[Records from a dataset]
------------------------------------------------
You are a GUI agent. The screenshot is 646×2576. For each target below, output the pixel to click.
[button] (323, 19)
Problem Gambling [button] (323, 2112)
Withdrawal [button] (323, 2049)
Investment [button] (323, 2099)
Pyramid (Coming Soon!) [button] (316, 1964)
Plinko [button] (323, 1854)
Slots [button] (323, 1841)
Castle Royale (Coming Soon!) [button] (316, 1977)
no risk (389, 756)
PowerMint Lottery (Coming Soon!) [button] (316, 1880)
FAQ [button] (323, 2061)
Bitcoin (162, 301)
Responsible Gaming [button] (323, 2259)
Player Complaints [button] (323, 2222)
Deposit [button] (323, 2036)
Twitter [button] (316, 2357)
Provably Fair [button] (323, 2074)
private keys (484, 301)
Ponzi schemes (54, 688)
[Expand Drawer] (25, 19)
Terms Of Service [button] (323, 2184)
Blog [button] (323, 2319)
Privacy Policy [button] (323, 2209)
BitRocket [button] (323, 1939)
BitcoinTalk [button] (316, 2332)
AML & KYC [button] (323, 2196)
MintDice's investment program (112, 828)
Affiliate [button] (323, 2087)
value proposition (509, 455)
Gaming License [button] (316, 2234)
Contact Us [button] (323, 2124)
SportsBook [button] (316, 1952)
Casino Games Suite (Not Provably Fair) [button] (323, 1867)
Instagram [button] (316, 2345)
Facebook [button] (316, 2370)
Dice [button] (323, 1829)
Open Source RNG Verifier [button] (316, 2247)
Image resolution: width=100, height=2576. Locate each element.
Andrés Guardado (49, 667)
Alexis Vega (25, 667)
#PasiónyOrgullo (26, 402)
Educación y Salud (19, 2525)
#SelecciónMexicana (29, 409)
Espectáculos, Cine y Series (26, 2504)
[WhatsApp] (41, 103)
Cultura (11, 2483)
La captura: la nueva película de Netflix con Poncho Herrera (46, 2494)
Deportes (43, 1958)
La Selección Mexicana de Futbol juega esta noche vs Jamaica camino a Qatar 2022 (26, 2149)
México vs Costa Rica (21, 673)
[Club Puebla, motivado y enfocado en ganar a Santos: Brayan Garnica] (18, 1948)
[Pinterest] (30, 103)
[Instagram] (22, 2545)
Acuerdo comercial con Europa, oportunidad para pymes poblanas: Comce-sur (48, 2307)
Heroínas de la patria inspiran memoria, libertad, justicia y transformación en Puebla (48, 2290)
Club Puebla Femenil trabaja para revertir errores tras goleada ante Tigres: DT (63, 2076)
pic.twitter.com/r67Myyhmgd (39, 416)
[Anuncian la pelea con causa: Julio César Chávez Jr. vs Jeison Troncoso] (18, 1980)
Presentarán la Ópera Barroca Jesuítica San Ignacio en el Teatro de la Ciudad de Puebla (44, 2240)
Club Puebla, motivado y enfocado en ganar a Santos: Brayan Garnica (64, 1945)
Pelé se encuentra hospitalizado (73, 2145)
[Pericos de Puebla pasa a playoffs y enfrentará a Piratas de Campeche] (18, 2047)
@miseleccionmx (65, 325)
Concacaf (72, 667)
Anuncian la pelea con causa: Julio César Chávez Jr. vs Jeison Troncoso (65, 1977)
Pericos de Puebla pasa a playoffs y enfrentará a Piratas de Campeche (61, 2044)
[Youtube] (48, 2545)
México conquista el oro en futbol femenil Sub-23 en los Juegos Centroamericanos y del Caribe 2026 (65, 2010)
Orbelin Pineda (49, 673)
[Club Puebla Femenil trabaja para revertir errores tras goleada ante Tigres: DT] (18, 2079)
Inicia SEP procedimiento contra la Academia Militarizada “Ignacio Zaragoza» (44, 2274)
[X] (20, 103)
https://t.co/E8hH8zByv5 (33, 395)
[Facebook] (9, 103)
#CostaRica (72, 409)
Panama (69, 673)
------------------------------------------------
INSTRUCTIONS FOR THE TASK => Whenever a line in the records above contains the string "pelea", copy that line.

RESPONSE =>
[Anuncian la pelea con causa: Julio César Chávez Jr. vs Jeison Troncoso] (18, 1980)
Anuncian la pelea con causa: Julio César Chávez Jr. vs Jeison Troncoso (65, 1977)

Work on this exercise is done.